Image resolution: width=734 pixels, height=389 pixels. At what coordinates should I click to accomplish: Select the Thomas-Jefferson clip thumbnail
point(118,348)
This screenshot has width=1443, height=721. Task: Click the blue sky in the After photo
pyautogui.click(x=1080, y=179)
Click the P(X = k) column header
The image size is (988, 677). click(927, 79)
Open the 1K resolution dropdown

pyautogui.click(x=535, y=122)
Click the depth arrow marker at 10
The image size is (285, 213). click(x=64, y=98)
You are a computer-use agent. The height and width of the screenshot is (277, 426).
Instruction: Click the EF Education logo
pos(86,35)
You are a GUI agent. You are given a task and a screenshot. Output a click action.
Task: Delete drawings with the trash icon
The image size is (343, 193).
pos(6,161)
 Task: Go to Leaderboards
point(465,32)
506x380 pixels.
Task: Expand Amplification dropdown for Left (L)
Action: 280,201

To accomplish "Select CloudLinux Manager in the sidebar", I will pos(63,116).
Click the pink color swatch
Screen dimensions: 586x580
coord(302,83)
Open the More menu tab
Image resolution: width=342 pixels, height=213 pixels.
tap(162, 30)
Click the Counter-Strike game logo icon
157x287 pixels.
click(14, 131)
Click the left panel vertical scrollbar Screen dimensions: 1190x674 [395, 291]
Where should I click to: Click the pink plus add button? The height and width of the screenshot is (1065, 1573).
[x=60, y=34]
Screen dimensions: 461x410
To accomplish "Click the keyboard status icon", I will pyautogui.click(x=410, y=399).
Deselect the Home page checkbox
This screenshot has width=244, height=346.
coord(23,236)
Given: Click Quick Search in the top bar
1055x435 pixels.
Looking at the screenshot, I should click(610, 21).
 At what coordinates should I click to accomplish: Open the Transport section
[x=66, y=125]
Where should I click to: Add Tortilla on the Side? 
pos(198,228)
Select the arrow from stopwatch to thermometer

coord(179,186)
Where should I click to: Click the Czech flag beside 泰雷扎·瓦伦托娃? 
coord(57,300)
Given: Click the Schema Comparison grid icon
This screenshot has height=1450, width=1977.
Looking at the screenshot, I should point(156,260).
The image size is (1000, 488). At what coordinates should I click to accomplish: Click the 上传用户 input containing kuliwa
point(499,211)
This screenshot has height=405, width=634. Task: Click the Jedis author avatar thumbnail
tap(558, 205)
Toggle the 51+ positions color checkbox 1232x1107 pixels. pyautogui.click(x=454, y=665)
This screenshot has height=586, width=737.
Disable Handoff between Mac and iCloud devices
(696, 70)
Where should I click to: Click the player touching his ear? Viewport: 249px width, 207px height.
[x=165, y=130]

======

**What the exercise asks:** Every line with "icon" in it should be copied from the entries above.

**Result:**
Task: Delete drawings with the trash icon
Click the Counter-Strike game logo icon
To accomplish "Click the keyboard status icon", I will pyautogui.click(x=410, y=399).
Given: Click the Schema Comparison grid icon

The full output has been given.